Dual numbers turn the chain rule into ordinary evaluation. A program written over real numbers can often be lifted to dual numbers by replacing each primitive operation with its dual-number version.

### Computational Interpretation

In an implementation, a dual number is usually represented as a pair:

```go
type Dual struct {
    Val float64
    Dot float64
}
```

Here `Val` is the primal value, and `Dot` is the tangent.

Addition:

```go
func Add(x, y Dual) Dual {
    return Dual{
        Val: x.Val + y.Val,
        Dot: x.Dot + y.Dot,
    }
}
```

Multiplication:

```go
func Mul(x, y Dual) Dual {
    return Dual{
        Val: x.Val * y.Val,
        Dot: x.Dot*y.Val + x.Val*y.Dot,
    }
}
```

Sine:

```go
func Sin(x Dual) Dual {
    return Dual{
        Val: math.Sin(x.Val),
        Dot: math.Cos(x.Val) * x.Dot,
    }
}
```

A function written against these operations computes derivatives automatically.

For example:

```go
func F(x Dual) Dual {
    return Add(Mul(Mul(x, x), x), Mul(Const(2), x))
}
```

With input

```go
x := Dual{Val: 5, Dot: 1}
```

the result is

```go
Dual{Val: 135, Dot: 77}
```

The same execution computes the primal value and the derivative.

### Multiple Inputs

For a function

$$
f : \mathbb{R}^n \to \mathbb{R},
$$

a dual number can propagate one directional derivative at a time.
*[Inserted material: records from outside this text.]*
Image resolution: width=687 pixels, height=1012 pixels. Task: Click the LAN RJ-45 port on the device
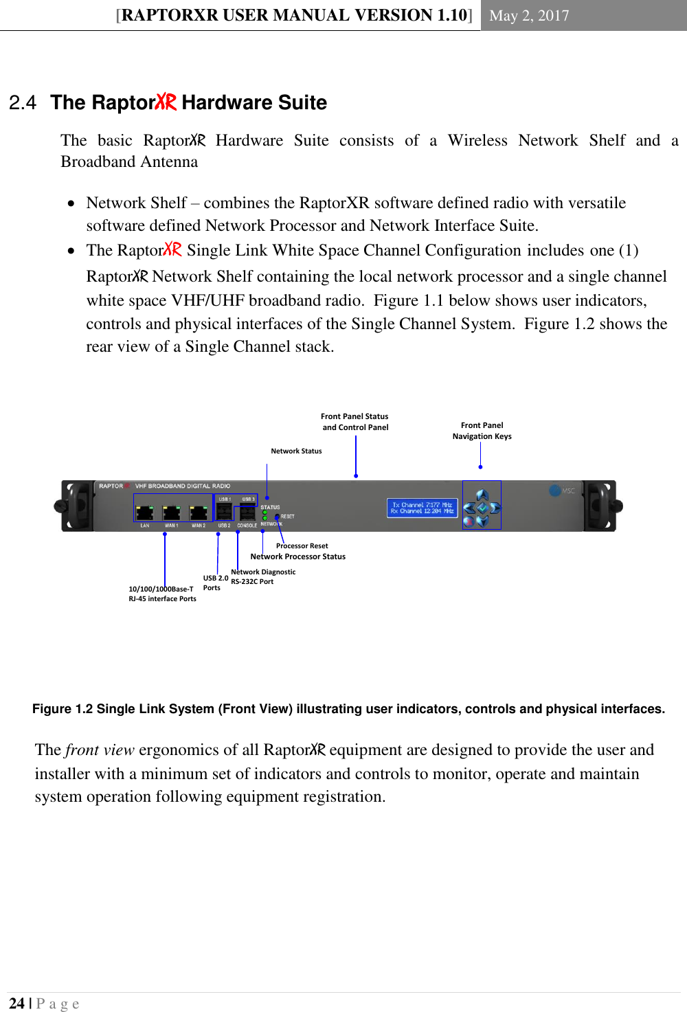point(144,513)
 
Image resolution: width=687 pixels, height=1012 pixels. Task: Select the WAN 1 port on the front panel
point(171,513)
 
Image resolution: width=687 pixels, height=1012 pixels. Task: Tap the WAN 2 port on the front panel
point(198,513)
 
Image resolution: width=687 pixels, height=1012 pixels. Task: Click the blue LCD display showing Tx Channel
point(422,508)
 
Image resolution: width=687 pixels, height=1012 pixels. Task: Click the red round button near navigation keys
point(469,521)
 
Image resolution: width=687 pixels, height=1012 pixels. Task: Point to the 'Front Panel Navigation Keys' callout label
point(482,431)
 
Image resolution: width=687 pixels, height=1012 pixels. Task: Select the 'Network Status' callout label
point(296,451)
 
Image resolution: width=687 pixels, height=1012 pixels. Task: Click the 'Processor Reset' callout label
point(302,546)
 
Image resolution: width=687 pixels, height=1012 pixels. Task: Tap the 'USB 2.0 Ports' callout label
point(215,583)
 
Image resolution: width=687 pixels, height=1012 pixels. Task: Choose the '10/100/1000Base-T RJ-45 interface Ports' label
point(162,594)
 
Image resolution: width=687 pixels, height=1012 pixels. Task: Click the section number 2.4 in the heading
point(23,103)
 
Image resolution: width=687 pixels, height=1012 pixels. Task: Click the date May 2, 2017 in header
point(529,16)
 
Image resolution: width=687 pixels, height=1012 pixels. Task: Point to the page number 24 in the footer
point(16,1003)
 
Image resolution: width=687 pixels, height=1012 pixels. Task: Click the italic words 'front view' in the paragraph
point(100,750)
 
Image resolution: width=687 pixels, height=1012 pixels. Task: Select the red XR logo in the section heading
point(166,102)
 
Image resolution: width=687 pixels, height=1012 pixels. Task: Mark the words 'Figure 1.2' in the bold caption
point(63,709)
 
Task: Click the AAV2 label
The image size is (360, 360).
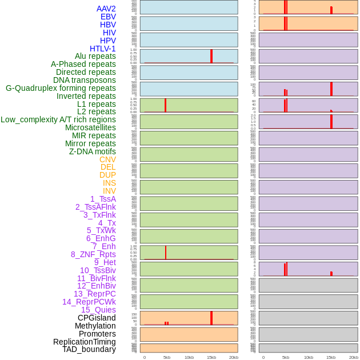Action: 106,9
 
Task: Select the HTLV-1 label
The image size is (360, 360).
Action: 103,49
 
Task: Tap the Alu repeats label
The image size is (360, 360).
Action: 95,56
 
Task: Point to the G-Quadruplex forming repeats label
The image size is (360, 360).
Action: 61,88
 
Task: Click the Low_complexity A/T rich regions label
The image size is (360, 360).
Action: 58,119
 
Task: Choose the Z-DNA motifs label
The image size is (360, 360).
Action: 93,151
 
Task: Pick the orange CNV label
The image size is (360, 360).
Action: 107,159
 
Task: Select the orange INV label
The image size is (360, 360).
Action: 109,191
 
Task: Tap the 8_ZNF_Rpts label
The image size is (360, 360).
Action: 93,254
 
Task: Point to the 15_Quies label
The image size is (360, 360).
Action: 98,310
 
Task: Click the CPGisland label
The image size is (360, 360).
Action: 97,318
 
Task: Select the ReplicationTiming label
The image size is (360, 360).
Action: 85,342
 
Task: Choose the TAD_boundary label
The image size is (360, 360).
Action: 89,349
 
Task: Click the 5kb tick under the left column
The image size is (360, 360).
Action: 167,357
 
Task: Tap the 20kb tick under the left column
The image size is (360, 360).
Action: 234,357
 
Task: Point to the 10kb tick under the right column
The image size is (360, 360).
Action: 308,357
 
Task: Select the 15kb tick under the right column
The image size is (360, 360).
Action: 330,357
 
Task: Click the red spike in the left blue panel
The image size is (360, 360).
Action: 211,56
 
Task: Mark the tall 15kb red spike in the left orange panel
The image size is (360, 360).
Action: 211,318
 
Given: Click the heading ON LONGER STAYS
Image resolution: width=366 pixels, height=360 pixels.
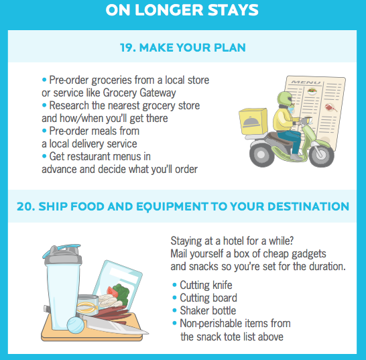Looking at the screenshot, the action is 182,10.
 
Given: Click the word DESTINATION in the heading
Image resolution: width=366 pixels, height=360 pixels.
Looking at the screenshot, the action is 308,206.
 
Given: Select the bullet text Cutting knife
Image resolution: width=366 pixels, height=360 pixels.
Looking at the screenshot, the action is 206,285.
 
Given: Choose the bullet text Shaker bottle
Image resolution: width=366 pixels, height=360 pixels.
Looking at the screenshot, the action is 208,311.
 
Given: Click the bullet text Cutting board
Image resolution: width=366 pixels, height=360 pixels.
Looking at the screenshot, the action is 208,298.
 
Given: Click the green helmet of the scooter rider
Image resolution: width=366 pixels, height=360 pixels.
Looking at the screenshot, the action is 284,99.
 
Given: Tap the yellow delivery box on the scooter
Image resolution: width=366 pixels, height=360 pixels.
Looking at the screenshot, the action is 253,121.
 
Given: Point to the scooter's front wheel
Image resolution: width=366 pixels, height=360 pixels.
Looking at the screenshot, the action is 321,154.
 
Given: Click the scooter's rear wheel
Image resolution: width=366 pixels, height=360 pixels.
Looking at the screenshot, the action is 262,154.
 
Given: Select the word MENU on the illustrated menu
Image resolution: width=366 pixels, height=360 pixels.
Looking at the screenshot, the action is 306,82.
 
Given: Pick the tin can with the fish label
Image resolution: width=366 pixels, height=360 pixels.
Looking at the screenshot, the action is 88,305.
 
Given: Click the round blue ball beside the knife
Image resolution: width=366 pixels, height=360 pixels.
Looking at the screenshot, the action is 75,324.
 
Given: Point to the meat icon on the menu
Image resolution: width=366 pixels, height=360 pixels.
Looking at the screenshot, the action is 330,108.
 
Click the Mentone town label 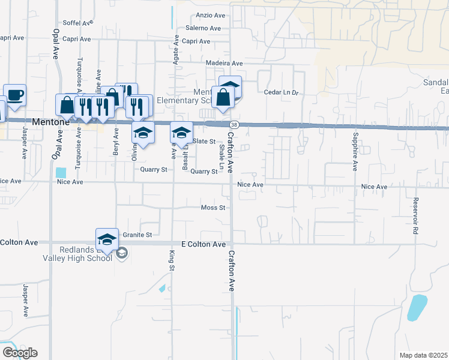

Each input receives a primal value and a tangent seed.

For example, let

$$
f(x,y) = xy + \sin x.
$$

To compute the derivative in direction

$$
(v_x, v_y),
$$

evaluate

$$
x = a + v_x\varepsilon
$$

and

$$
y = b + v_y\varepsilon.
$$

Then

$$
xy = ab + (av_y + bv_x)\varepsilon
$$

and

$$
\sin x = \sin a + v_x\cos a\varepsilon.
$$

So

$$
f(x,y) =
ab + \sin a
+
(av_y + bv_x + v_x\cos a)\varepsilon.
$$

The coefficient of $\varepsilon$ is

$$
Df_{(a,b)}[v_x,v_y] =
b v_x + a v_y + v_x\cos a.
$$

Equivalently,

$$
Df_{(a,b)}[v] =
\nabla f(a,b) \cdot v.
$$

Forward mode naturally computes Jacobian-vector products.

### Relation to Forward Mode AD

Forward mode AD is dual-number evaluation generalized to programs.
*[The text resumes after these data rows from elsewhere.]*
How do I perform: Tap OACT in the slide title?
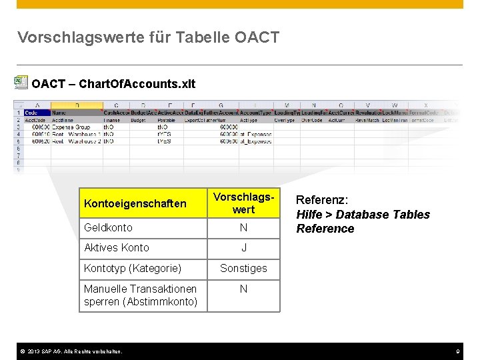click(257, 37)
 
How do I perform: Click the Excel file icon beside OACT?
click(20, 83)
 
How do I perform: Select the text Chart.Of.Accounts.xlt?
click(137, 84)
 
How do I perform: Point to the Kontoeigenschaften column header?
click(135, 203)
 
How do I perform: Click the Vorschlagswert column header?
click(243, 203)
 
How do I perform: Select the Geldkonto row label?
click(108, 227)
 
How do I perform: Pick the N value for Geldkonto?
click(243, 227)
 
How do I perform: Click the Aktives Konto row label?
click(117, 247)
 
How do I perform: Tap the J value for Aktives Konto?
click(243, 247)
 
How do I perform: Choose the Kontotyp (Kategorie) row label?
click(133, 268)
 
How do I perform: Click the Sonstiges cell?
click(243, 268)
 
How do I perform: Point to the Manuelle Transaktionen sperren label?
click(141, 295)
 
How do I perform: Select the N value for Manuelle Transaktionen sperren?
click(243, 289)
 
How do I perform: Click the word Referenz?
click(322, 199)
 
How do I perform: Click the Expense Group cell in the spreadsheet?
click(71, 126)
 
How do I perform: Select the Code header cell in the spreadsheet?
click(31, 113)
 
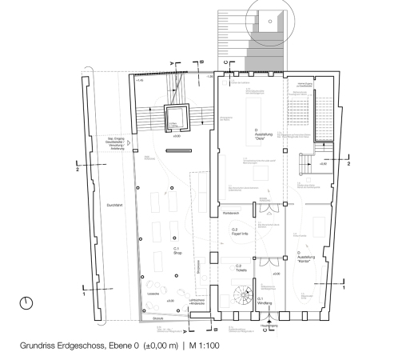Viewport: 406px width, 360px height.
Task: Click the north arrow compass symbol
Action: (27, 303)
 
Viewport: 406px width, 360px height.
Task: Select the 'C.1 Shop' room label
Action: (177, 253)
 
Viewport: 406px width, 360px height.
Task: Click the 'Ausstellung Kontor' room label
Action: (304, 258)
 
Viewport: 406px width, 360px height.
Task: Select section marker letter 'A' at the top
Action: (172, 62)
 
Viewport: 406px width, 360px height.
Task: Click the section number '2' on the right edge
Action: (348, 162)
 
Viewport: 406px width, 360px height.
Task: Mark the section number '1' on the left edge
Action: (83, 294)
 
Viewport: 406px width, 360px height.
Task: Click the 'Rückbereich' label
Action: (233, 214)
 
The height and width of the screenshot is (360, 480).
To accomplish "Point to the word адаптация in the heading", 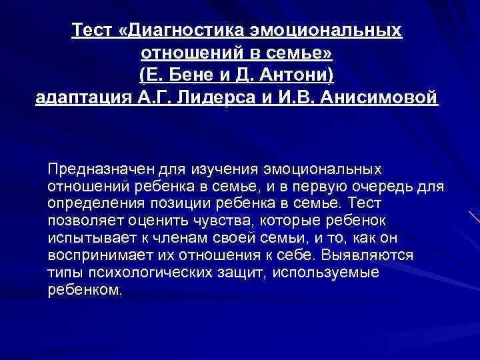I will click(x=79, y=98).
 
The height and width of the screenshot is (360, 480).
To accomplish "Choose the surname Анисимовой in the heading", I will click(x=379, y=98).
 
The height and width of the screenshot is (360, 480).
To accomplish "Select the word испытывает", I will click(x=85, y=237).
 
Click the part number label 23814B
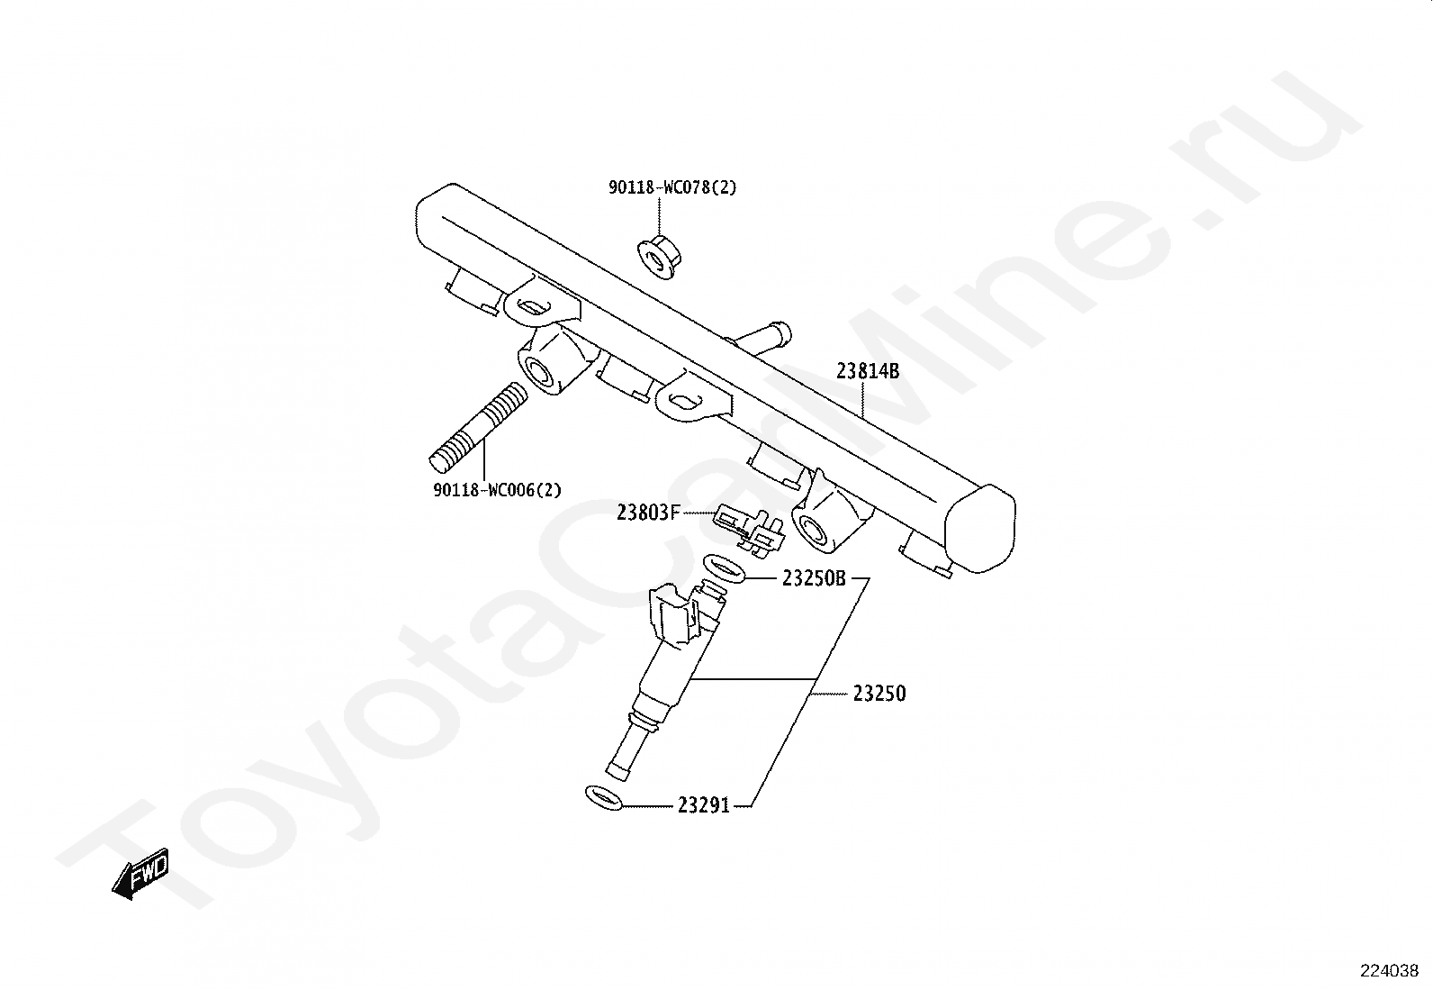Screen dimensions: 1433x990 [x=868, y=371]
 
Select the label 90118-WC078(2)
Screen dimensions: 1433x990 [x=672, y=187]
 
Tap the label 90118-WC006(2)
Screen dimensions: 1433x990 [x=497, y=490]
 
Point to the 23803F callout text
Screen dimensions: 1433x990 [x=647, y=513]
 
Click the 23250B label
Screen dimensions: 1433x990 [x=814, y=578]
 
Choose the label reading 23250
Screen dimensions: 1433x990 [x=879, y=694]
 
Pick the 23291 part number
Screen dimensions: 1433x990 [x=703, y=805]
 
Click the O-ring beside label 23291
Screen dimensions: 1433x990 [x=602, y=797]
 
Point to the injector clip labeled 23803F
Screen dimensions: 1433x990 [x=749, y=530]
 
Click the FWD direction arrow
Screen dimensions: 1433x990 [x=140, y=874]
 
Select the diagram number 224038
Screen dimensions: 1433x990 [x=1389, y=971]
Each program variable carries two components:

$$
\text{variable} = (\text{value}, \text{tangent}).
$$

Each primitive instruction updates both components.

For a program statement

$$
z = x \cdot y,
$$

the lifted statement is

$$
z_{\text{val}} = x_{\text{val}} y_{\text{val}}
$$

$$
z_{\text{dot}} =
x_{\text{dot}} y_{\text{val}}
+
x_{\text{val}} y_{\text{dot}}.
$$

For

$$
z = \sin x,
$$

the lifted statement is

$$
z_{\text{val}} = \sin(x_{\text{val}})
$$

$$
z_{\text{dot}} = \cos(x_{\text{val}})x_{\text{dot}}.
$$

This local transformation is enough. The global derivative emerges from executing the transformed program.

### Algebraic Summary

The dual numbers form a commutative algebra over the real numbers:

$$
\mathbb{D} = \mathbb{R}[\varepsilon]/(\varepsilon^2).
$$

This notation means: take polynomials in $\varepsilon$, but identify every term containing $\varepsilon^2$ or higher powers with zero.
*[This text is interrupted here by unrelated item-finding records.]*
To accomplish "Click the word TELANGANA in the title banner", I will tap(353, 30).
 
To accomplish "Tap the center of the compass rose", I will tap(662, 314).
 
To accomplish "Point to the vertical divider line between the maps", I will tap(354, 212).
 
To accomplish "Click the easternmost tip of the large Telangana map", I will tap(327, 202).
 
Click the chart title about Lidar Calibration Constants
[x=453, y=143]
Every dual number has a unique form:

$$
a + b\varepsilon.
$$

The real part $a$ is the value. The dual part $b$ is the first-order coefficient.

This small algebra is powerful because it encodes first-order differential calculus directly into arithmetic. In forward mode AD, differentiation becomes evaluation in the algebra of dual numbers.